The NCTJ’s featured alumnus for March 2011 is Lindsay Nicholson – editorial director of Good Housekeeping magazine and also a regular columnist for the Daily Mail.
In a career that includes being named the first-ever editorial director of the National Magazine Company, she has also edited Prima magazine and launched new titles including Prima Baby and Your Home. Lindsay has chaired both the PPA’s Editorial Training Committee and Women In Journalism and is currently a Press Complaints Commissioner. Her contribution to magazine journalism and training has been recognised with numerous honours and awards including in 2007 the Mark Boxer Lifetime Achievement Award from the British Society of Magazine Editors.
Lindsay began her career on the Mirror Group Newspapers Training Scheme working on a number of local papers based in Plymouth and the West Country. It was there that she studied for her NCTJ Proficiency Certificate including shorthand at 100 wpm.
She says: “I am passionate about the importance of training and still rely on much of what I learned back then, especially the basic principles of constructing a good story whether it’s a wedding report for the Tavistock Times or a column read by over 3 million people.
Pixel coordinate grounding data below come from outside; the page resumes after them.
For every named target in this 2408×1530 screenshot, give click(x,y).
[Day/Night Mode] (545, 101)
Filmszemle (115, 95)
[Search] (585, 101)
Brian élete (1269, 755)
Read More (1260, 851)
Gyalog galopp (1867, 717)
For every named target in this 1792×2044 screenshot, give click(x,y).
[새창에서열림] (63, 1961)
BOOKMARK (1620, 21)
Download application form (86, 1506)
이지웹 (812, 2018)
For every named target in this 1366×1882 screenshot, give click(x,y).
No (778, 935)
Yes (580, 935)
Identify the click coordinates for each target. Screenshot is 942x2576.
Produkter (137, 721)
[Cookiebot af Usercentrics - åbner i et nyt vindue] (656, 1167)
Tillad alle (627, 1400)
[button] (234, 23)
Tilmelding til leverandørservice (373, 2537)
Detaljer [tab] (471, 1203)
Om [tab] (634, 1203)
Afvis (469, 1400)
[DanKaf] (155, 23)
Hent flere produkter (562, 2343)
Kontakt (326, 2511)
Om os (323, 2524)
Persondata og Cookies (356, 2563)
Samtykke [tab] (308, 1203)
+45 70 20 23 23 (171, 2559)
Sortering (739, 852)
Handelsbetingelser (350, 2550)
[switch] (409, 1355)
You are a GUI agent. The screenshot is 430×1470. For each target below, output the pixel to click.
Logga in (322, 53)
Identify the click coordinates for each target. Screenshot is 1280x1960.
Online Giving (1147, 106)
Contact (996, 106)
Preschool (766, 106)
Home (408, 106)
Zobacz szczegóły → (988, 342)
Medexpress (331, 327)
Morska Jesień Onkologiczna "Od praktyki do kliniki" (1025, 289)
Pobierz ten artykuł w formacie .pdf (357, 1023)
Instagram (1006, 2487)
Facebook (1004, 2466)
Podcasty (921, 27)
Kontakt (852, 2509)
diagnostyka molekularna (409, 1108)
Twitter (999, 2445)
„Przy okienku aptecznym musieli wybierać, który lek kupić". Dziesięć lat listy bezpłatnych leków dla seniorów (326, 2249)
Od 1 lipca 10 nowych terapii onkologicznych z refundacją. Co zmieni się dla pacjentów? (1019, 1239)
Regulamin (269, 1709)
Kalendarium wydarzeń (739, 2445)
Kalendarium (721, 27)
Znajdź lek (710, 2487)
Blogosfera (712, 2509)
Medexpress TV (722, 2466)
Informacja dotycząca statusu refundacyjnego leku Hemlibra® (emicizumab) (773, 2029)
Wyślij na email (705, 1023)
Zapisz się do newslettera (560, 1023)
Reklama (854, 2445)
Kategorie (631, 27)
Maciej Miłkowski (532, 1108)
Media law has changed a good deal over the years but the basic principles still apply and form a solid grounding for my role as an editor and on the PCC.
“I still use my shorthand on an almost daily basis but in meetings rather on stories now – although I like to keep my hand in with the occasional Profile piece. Recording devices are fine for back-up but they can go wrong! A contemporaneous shorthand note is a fine tool in your armoury and I would urge anyone contemplating a career in journalism to acquire the skill.
“Finally, I have many happy memories of Oxdown – a place I have obviously never visited, since it existed solely in the minds of NCTJ examiners but which forms an instant bond with other NCTJ alumni.”